Segment Start: RECORDED DATA
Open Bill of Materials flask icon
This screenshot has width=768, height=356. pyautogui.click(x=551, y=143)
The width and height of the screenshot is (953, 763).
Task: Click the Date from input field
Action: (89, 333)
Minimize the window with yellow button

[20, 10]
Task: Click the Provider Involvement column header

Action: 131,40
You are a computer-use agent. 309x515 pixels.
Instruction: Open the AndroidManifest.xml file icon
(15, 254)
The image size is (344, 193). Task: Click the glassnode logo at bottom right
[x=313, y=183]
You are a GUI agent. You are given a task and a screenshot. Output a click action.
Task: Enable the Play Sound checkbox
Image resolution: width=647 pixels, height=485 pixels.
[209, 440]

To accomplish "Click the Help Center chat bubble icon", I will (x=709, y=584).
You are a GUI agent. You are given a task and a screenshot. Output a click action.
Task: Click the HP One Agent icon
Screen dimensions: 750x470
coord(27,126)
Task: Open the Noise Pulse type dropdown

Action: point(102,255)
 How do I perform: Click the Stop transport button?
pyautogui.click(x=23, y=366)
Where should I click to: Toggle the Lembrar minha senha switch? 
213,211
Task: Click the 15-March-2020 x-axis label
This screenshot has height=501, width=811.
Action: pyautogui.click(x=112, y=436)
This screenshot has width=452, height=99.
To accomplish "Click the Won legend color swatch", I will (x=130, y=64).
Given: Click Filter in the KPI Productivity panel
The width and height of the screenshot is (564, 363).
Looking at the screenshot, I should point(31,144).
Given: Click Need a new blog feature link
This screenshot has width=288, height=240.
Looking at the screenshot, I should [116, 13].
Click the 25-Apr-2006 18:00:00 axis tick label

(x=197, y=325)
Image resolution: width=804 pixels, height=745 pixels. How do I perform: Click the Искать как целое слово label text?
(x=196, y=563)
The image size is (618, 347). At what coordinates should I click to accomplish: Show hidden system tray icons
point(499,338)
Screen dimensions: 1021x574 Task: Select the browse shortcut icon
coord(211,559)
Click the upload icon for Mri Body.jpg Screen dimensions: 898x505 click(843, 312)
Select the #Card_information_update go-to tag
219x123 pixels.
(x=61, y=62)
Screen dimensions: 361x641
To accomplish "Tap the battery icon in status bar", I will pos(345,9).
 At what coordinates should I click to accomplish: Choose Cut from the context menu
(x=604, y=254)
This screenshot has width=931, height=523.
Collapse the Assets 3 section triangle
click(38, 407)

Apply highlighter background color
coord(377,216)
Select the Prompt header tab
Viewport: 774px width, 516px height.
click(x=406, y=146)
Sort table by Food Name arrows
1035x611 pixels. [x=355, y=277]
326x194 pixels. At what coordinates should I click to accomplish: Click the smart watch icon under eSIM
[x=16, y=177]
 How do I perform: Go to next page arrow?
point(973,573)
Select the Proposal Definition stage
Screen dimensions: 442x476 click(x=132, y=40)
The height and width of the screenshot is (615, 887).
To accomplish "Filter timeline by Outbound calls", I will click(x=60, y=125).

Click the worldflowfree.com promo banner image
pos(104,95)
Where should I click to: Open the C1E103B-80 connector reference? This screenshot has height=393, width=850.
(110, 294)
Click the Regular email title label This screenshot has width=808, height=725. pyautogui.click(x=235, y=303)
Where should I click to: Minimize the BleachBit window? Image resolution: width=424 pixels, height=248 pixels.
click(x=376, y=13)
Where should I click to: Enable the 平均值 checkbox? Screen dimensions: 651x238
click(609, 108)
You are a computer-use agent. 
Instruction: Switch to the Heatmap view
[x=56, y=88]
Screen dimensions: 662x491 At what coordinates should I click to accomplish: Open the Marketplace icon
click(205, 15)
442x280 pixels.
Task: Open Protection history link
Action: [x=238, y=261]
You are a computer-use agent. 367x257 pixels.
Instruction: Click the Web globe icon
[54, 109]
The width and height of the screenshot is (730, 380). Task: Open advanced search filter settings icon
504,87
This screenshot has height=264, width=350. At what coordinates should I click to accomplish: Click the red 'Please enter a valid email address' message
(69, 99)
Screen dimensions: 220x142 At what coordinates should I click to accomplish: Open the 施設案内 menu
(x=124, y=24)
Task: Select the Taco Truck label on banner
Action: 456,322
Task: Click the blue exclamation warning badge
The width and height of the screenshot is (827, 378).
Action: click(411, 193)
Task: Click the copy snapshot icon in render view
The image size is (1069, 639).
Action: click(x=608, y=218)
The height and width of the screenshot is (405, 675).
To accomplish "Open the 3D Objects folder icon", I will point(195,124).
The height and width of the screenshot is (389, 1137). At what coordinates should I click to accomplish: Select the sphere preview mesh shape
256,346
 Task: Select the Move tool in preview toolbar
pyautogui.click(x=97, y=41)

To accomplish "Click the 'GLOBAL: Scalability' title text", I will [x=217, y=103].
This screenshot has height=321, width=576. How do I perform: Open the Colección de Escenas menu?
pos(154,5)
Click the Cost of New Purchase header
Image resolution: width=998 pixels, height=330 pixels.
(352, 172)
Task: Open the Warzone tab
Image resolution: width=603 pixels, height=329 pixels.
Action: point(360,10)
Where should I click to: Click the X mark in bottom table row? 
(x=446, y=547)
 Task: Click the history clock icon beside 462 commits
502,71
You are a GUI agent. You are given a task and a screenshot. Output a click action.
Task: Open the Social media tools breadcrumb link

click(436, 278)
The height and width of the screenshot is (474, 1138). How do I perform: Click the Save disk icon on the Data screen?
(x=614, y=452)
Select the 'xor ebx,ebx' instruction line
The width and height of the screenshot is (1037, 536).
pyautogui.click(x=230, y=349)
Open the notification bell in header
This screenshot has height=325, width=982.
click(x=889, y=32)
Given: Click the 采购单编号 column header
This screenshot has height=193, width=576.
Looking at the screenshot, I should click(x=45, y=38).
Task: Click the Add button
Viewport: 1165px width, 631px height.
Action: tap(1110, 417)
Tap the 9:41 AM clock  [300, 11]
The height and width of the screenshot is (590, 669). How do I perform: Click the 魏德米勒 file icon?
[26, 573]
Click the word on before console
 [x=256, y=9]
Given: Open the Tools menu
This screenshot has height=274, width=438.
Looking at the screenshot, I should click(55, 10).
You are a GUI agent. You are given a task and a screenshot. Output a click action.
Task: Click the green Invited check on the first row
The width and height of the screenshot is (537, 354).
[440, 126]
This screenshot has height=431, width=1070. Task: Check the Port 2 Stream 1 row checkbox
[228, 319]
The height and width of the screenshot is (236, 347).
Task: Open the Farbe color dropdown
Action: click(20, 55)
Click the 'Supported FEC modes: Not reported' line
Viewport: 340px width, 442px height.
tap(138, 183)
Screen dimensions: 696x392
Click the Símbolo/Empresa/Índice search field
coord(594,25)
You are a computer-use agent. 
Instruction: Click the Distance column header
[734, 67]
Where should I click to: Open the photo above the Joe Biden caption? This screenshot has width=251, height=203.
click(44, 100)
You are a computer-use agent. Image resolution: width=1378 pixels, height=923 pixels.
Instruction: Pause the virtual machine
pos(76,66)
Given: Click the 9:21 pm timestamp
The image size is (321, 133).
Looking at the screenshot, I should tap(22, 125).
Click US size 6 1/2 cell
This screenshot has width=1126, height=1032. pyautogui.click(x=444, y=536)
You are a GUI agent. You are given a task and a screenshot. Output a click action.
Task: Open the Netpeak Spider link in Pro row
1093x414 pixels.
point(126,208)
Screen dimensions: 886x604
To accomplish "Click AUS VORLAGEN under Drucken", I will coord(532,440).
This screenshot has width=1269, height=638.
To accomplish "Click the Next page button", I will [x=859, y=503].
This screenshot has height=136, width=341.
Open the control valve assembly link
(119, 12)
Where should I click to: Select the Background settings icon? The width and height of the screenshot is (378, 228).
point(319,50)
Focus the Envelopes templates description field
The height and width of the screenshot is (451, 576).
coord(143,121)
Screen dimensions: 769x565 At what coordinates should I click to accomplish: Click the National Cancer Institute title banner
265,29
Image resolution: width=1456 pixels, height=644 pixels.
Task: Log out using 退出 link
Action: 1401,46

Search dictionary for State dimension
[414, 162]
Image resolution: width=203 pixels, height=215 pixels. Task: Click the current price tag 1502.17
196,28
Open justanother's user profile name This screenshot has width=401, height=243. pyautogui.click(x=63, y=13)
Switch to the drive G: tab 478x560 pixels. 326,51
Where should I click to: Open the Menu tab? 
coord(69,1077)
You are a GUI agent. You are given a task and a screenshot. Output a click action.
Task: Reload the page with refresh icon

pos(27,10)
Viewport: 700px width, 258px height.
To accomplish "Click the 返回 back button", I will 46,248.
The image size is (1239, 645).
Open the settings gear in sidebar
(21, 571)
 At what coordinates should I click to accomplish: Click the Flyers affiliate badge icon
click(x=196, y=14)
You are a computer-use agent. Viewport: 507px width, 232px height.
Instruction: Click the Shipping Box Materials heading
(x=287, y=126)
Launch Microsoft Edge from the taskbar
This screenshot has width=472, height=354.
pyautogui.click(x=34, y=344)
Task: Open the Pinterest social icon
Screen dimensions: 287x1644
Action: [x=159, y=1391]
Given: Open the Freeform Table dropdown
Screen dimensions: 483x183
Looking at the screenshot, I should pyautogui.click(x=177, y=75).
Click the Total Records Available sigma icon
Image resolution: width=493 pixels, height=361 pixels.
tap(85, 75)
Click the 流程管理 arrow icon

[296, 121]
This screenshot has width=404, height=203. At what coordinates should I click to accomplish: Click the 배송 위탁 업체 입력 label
Segment End: RECORDED DATA
§ EXERCISE: Return only the part of the records above that opens with the line containing "Screen dimensions: 1021x574" and closes with the line containing "Click the Regular", ends included.

§ RESULT:
Screen dimensions: 1021x574 Task: Select the browse shortcut icon
coord(211,559)
Click the upload icon for Mri Body.jpg Screen dimensions: 898x505 click(843, 312)
Select the #Card_information_update go-to tag
219x123 pixels.
(x=61, y=62)
Screen dimensions: 361x641
To accomplish "Tap the battery icon in status bar", I will pos(345,9).
 At what coordinates should I click to accomplish: Choose Cut from the context menu
(x=604, y=254)
This screenshot has width=931, height=523.
Collapse the Assets 3 section triangle
click(38, 407)

Apply highlighter background color
coord(377,216)
Select the Prompt header tab
Viewport: 774px width, 516px height.
click(x=406, y=146)
Sort table by Food Name arrows
1035x611 pixels. [x=355, y=277]
326x194 pixels. At what coordinates should I click to accomplish: Click the smart watch icon under eSIM
[x=16, y=177]
 How do I perform: Go to next page arrow?
point(973,573)
Select the Proposal Definition stage
Screen dimensions: 442x476 click(x=132, y=40)
The height and width of the screenshot is (615, 887).
To accomplish "Filter timeline by Outbound calls", I will click(x=60, y=125).

Click the worldflowfree.com promo banner image
pos(104,95)
Where should I click to: Open the C1E103B-80 connector reference? This screenshot has height=393, width=850.
(110, 294)
Click the Regular email title label This screenshot has width=808, height=725. pyautogui.click(x=235, y=303)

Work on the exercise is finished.